The centre of the circle is at the origin and its radius is 10. Which of the following points lies inside the circle? 

To determine which of the given points lies inside the circle with its center at the origin (0, 0) and a radius of 10, we can follow these steps: ### Step 1: Understand the Circle's Equation The equation of a circle with center at the origin (0, 0) and radius \( r \) is given by: \[ x^2 + y^2 = r^2 \] In this case, since the radius \( r = 10 \), the equation becomes: \[ x^2 + y^2 = 100 \] ### Step 2: Identify the Points to Check We need to check the following points to see if they lie inside the circle: 1. (6, 8) 2. (0, 11) 3. (-10, 0) 4. (7, 7) ### Step 3: Calculate the Distance for Each Point To determine if a point lies inside the circle, we calculate the distance from the origin using the distance formula: \[ d = \sqrt{x^2 + y^2} \] If \( d < 10 \), the point lies inside the circle.

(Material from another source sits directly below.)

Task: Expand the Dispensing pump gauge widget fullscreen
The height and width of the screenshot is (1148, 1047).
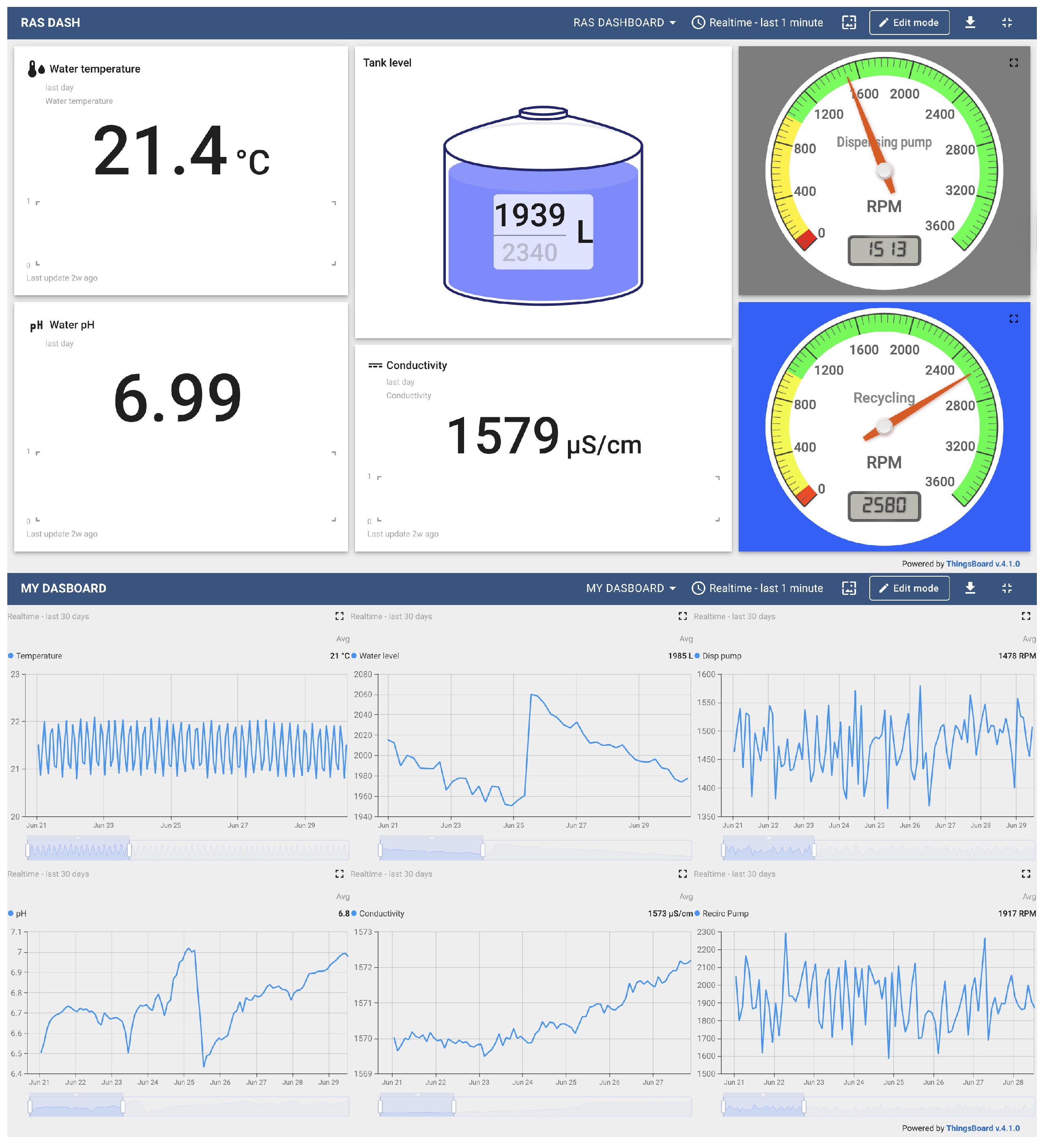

If \( d = 10 \), it lies on the circle, and if \( d > 10 \), it lies outside the circle. #### Check Point (6, 8): \[ d = \sqrt{6^2 + 8^2} = \sqrt{36 + 64} = \sqrt{100} = 10 \] Since \( d = 10 \), point (6, 8) lies on the circle. #### Check Point (0, 11): \[ d = \sqrt{0^2 + 11^2} = \sqrt{0 + 121} = \sqrt{121} = 11 \] Since \( d > 10 \), point (0, 11) lies outside the circle. #### Check Point (-10, 0): \[ d = \sqrt{(-10)^2 + 0^2} = \sqrt{100 + 0} = \sqrt{100} = 10 \] Since \( d = 10 \), point (-10, 0) lies on the circle. #### Check Point (7, 7): \[ d = \sqrt{7^2 + 7^2} = \sqrt{49 + 49} = \sqrt{98} \approx 9.9 \] Since \( d < 10 \), point (7, 7) lies inside the circle. ### Conclusion The point that lies inside the circle is **(7, 7)**.